Fellows Program on Peace, Governance, and Development in East Asia 

 

Abstract

 

The aim of this research paper is to provide a fuller understanding of the perspectives of Japan, the ROK, and Taiwan on the US rebalance strategy. In particular, it explores the basis of the difference in approach to that strategy and argues that difference arises from both the distinctive international identities that regional actors have set out to promote, as well as from the multi-layered nature of the rebalance strategy itself. The implications of this for intra-alliance coordination as well as for relations with China — two key elements of the rebalance — are also examined in order to show the complexities associated with America’s successful promotion of this strategy.

 

Quotes from the Paper

 

“we have three pillars associated with the US rebalance strategy, and the indications are that, over time, the economic and diplomatic dimensions have come to hold a more prominent and better-integrated place in the strategy. There is also a desire to show that any state’s association with the rebalance does not imply outright antagonism towards the PRC given that the US government itself finds it possible to cooperate with the Chinese government in a number of policy areas.

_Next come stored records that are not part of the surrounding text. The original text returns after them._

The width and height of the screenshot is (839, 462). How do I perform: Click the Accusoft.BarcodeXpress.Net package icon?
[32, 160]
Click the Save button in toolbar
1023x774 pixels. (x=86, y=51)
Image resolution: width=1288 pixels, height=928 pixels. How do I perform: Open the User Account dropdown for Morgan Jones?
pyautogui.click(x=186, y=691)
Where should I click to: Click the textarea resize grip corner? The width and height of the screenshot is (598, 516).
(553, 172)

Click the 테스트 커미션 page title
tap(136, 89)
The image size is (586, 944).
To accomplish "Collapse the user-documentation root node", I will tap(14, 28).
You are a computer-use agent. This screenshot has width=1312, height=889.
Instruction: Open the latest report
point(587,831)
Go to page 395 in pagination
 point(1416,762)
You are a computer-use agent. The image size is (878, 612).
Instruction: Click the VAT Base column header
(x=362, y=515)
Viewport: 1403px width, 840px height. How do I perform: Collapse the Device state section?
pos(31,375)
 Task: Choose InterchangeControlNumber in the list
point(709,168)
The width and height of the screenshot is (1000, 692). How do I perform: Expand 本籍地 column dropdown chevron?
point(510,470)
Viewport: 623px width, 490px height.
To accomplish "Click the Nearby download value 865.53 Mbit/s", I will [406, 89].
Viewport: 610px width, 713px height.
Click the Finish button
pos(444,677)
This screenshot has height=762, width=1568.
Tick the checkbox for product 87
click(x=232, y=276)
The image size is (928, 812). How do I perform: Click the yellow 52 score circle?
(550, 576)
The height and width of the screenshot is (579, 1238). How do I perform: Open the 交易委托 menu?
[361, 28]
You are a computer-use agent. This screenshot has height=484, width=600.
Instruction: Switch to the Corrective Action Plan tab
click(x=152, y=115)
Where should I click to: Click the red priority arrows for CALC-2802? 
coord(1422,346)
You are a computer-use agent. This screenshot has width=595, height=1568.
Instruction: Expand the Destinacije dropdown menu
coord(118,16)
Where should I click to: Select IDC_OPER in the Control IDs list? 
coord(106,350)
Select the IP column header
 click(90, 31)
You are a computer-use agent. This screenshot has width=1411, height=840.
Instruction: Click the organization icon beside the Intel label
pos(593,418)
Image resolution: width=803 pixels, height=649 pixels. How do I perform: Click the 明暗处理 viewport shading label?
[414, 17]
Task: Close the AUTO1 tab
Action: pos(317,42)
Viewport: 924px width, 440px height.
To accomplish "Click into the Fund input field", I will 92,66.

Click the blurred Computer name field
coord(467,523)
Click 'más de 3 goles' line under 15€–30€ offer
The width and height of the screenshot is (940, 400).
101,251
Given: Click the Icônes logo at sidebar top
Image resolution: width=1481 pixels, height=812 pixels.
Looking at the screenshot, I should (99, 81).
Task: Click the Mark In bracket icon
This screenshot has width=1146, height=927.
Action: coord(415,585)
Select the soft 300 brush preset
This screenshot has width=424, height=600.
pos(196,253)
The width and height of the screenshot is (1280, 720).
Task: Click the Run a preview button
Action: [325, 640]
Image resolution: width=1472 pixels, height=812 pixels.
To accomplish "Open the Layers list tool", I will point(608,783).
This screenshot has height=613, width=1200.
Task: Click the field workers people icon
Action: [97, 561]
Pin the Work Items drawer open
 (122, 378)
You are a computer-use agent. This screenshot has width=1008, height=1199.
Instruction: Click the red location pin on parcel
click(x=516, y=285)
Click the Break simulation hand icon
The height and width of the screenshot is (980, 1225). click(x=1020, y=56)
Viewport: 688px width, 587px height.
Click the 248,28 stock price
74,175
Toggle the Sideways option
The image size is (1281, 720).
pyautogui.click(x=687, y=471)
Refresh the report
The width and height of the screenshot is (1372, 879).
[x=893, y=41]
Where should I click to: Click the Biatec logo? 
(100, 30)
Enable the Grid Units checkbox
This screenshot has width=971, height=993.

This layered policy should, then, give America’s allies considerable room for manoeuvre in their responses to it.”

 

“This paper has used a focus on identity and identity politics to try to understand the bases of the differences in policy among Northeast Asian actors. It also has aimed to show that despite political and economic similarities among these actors, and the need to make policy choices in the same systemic environment, the layered nature of the US rebalance strategy has allowed for that differentiated response.”

 

“The objective in this draft paper has also been to de-emphasize the tendency in IR to focus on outcomes in world politics, and instead to illuminate process. A focus on process implies outcomes remain to be determined, contingent decisions are often taken, and these decisions have a fluidity to them that leaves some room for policy manoeuvre.”

 

 


 

 

Author 

 

Rosemary Foot was elected to an Emeritus Fellowship of St Antony’s College in October 2014. She is a Senior Research Fellow at Oxford’s Department of Politics and International Relations and a Research Associate at the Oxford China Centre. She was Senior Tutor from 2003-2005, and was Acting Warden of the College from January-October 2012. In 2014, she held the Visiting Sir Howard Kippenberger Chair in Strategic Studies at the University of Victoria in Wellington, New Zealand, and a Visiting Fellowship at the Nobel Institute, Oslo, Norway. Professor Foot studied at the University of Essex (1972), the London School of Oriental and African Studies (1973), and the London School of Economics and Political Science where she completed a PhD degree in 1977. She then took up a post as Lecturer in International Relations at the University of Sussex, in the School of English and American Studies, acting as Sub Dean of the School from 1985 and 1987. She moved to Oxford in 1990. Professor Foot was elected a Fellow of the British Academy in 1996.

 

Her publications (authored, co-authored, and edited) includes The Oxford Handbook of the International Relations of Asia (Oxford University Press, 2014), China Across the Divide: The Domestic and Global in Politics and Society (Oxford University Press, 2013), China, the United States, and Global Order (Cambridge University Press, 2011), Framing Security Agendas: US Counter-Terrorist Policies and Southeast Asian Responses (East-West Center, Washington D.C., 2008), Human Rights and Counter-Terrorism in America’s Asia Policy (Routledge, 2004), Rights Beyond Borders: the Global Community and the Struggle over Human Rights in China (Oxford University Press, 2000), Does China Matter? A Reassessment (Routledge, 2004), Order and Justice in International Relations (Oxford University Press, 2003), etc.